EXERCISE GOAL: Set down a faithful copy of every record, and skip the pictures in it.

MATERIAL FOR THIS TASK:
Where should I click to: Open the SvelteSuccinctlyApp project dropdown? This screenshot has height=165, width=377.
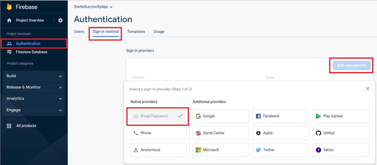click(93, 7)
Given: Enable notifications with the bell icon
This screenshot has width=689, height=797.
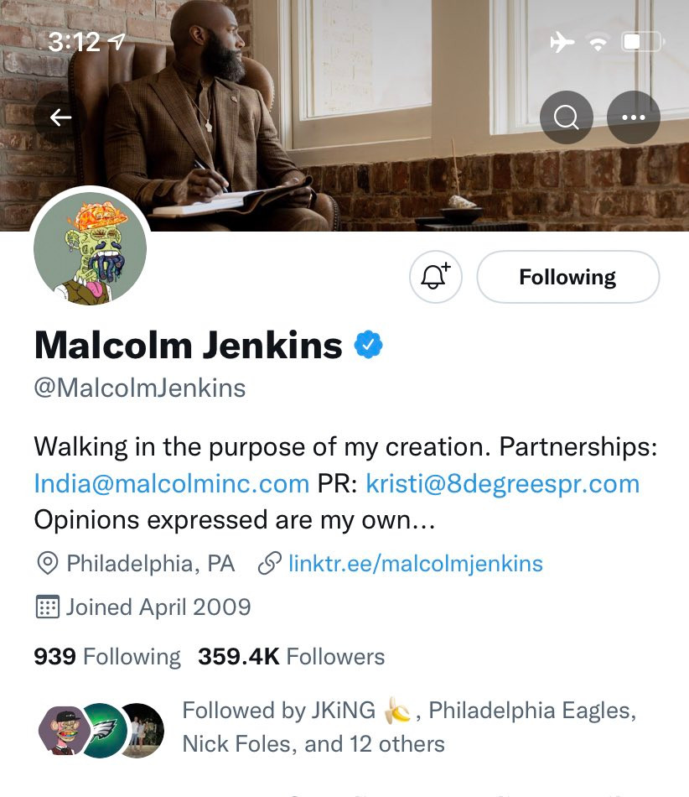Looking at the screenshot, I should [436, 277].
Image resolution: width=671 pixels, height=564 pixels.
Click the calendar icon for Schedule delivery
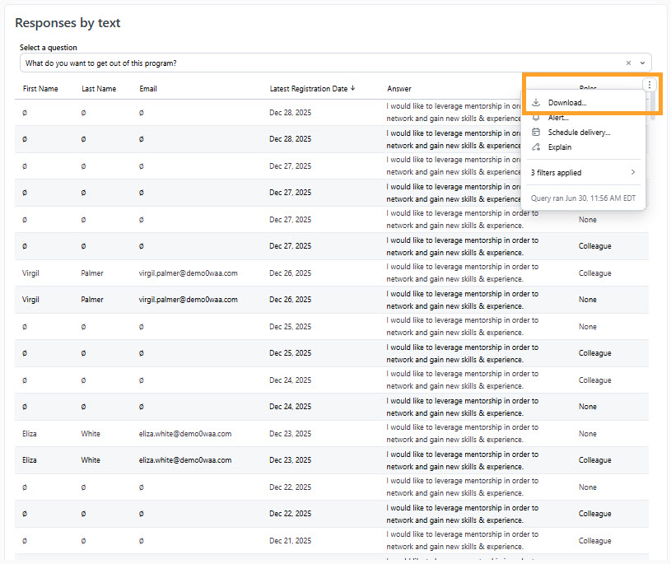click(536, 133)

FINISHED TASK:
Where should I click to: Open the SvelteSuccinctlyApp project dropdown? This screenshot has height=165, width=377.
click(93, 7)
Given: Enable notifications with the bell icon
This screenshot has width=689, height=797.
Looking at the screenshot, I should [436, 277].
Image resolution: width=671 pixels, height=564 pixels.
Click the calendar icon for Schedule delivery
click(536, 133)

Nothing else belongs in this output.